Foreign Minister Pranab Mukherjee’s announcement came after nuclear supplier nations on the weekend lifted a decades-old ban on trading with India, saying it would fuel the country’s economic growth.
“India will actually enter into trade with supplying countries through bilateral agreements (only) after the ratification (of the deal) by the US Congress,” Mukherjee told reporters in New Delhi.
“As far as the procedure is concerned, now we shall have to wait for the ratification of the agreement,” he added. Ratification by Congress is the final hurdle before the deal, signed by US President George W. Bush and Indian Prime Minister Manmohan Singh in 2005.
Mukherjee’s comments came as US Secretary of State Condoleeza Rice urged India not to ignore US firms should the deal hit a roadblock at the current Congress session, which concludes by the end of the month.
“We have talked to the Indian government about not disadvantaging American companies and I think they recognise and appreciate American leadership on this issue,” the Press Trust of India quoted Rice as saying during a trip to Algeria.
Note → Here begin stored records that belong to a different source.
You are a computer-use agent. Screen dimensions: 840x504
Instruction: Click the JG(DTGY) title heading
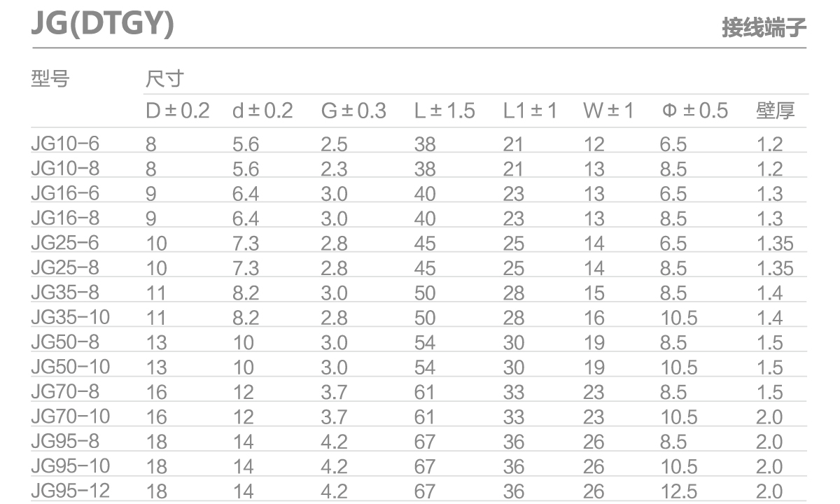pyautogui.click(x=102, y=25)
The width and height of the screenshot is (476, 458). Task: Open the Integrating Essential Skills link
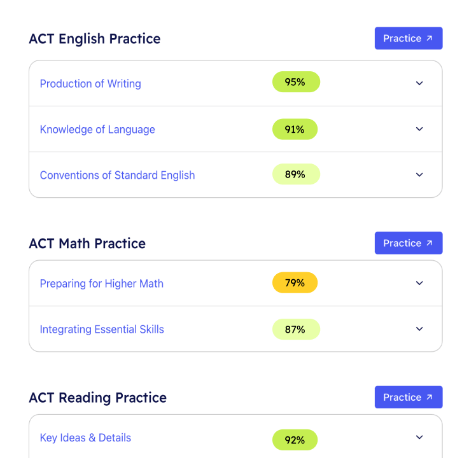point(102,330)
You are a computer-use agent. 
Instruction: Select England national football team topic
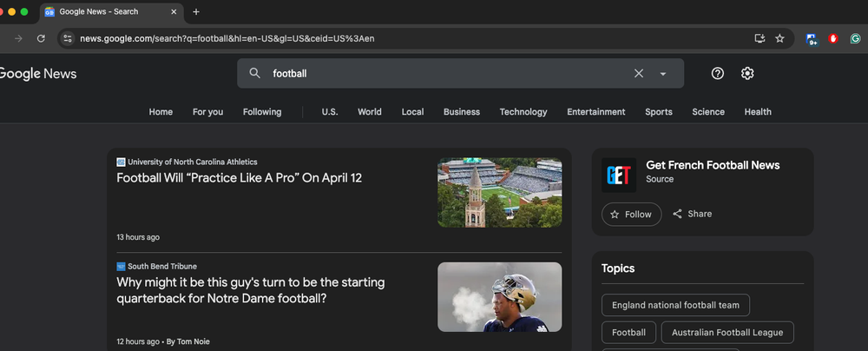pyautogui.click(x=675, y=306)
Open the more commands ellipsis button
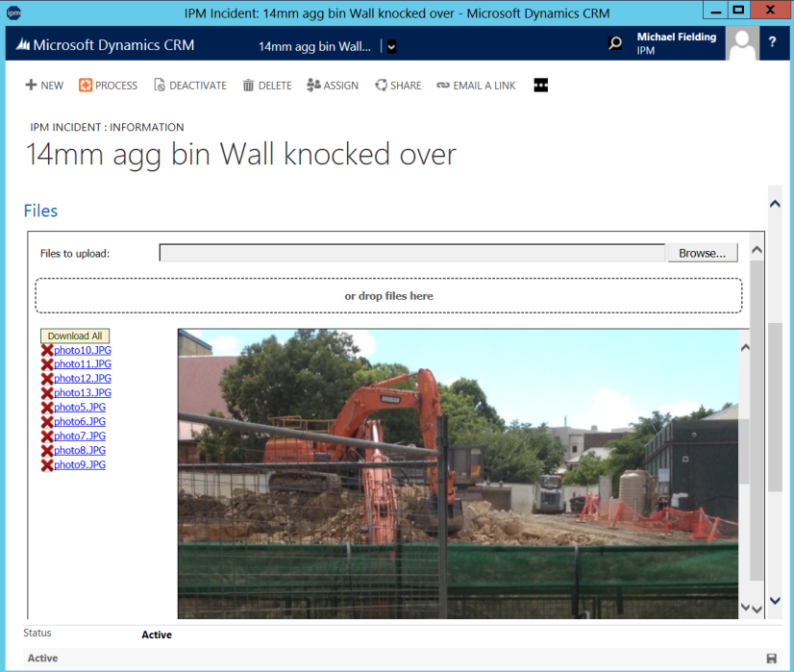 540,86
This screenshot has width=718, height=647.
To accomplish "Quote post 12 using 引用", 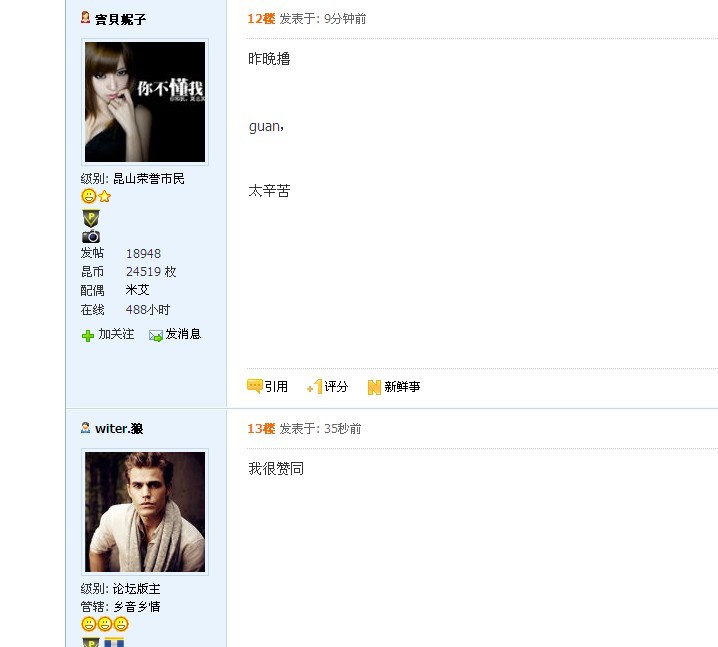I will coord(276,386).
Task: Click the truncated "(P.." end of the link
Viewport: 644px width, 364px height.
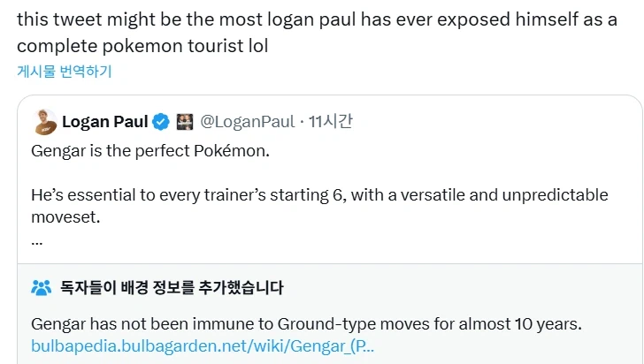Action: 363,345
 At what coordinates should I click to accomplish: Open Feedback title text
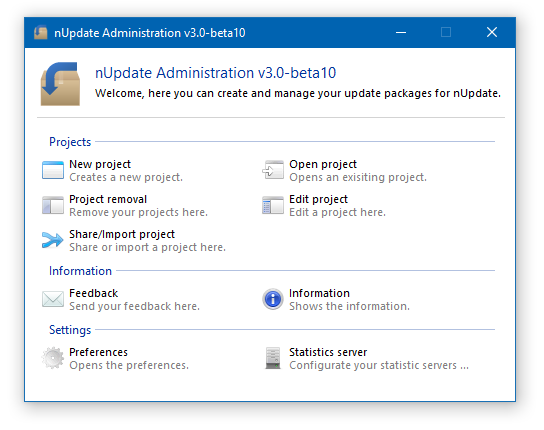pos(94,293)
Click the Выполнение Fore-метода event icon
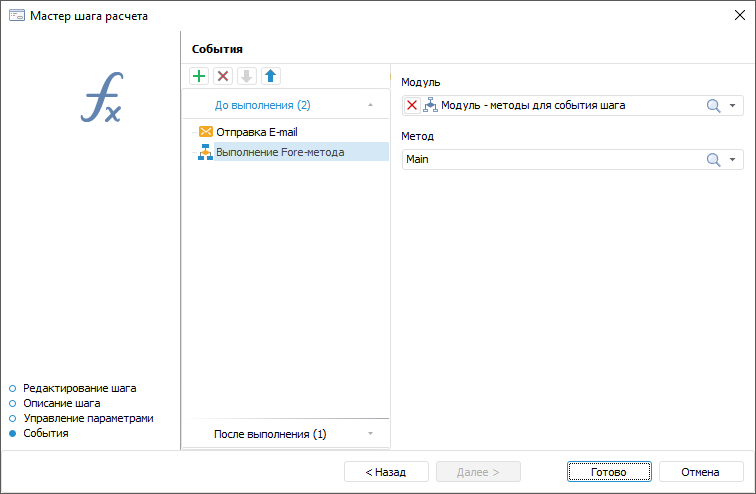This screenshot has height=494, width=756. click(206, 152)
Mukherjee also hailed the waiver both by the Nuclear Suppliers’ Group and the International Atomic Energy Agency as “passports for India to enter into international nuclear trade.”
For global nuclear energy companies, the decision opens the door to an atomic reactor market worth tens of billions of dollars, with India aiming to boost its share of nuclear power to five to seven percent by 2030.
A host of nuclear companies from French state-controlled Areva, Russia’s Rosatom Corp to General Electric of the US have been jockeying for a slice of India’s atomic market.
Meanwhile, US President George W Bush is “hopeful” of winning US congressional approval for a US-India civilian nuclear cooperation agreement before he leaves office in January, the White House said Monday.
“We will work with Congress to get this agreement approved. We’re hopeful,” said US National Security Council spokesman Gordon Johndroe.
Johndroe declined to confirm explicitly that any Indian nuclear weapons test would void the accord but said: “India knows what the international reaction to a test will be.”